The name “Friday” was derived from a Norse deity worshipped on the sixth day, known either as Frigg (goddess of marriage and fertility), or Freya (goddess of sex and fertility), or both, the two figures having become intertwined in the handing down of myths over time (the etymology of “Friday” has been given both ways). Frigg/Freya corresponded to Venus, the goddess of love of the Romans, who named the sixth day of the week in her honor “dies Veneris.”

Friday was actually considered quite lucky by pre-Christian Teutonic peoples, we are told — especially as a day to get married — because of its traditional association with love and fertility. All that changed when Christianity came along. The goddess of the sixth day — most likely Freya in this context, given that the cat was her sacred animal — was recast in post-pagan folklore as a witch, and her day became associated with evil doings.

Various legends developed in that vein, but one is of particular interest: As the story goes, the witches of the north used to observe their sabbath by gathering in a cemetery in the dark of the moon. On one such occasion the Friday goddess, Freya herself, came down from her sanctuary in the mountaintops and appeared before the group, who numbered only 12 at the time, and gave them one of her cats, after which the witches’ coven — and, by “tradition,” every properly-formed coven since — comprised exactly 13.And Loki makes thirteen. . .

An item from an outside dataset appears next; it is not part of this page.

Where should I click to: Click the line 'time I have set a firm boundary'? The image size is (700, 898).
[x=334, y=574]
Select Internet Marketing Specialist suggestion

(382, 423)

Twelve gods were invited to a banquet at Valhalla. Loki, the Evil One, god of mischief, had been left off the guest list but crashed the party, bringing the total number of attendees to 13. True to character, Loki raised hell by inciting Hod, the blind god of winter, to attack Balder the Good, who was a favorite of the gods. Hod took a spear of mistletoe offered by Loki and obediently hurled it at Balder, killing him instantly. All Valhalla grieved. And although one might take the moral of this story to be “Beware of uninvited guests bearing mistletoe,” the Norse themselves apparently concluded that 13 people at a dinner party is just plain bad luck.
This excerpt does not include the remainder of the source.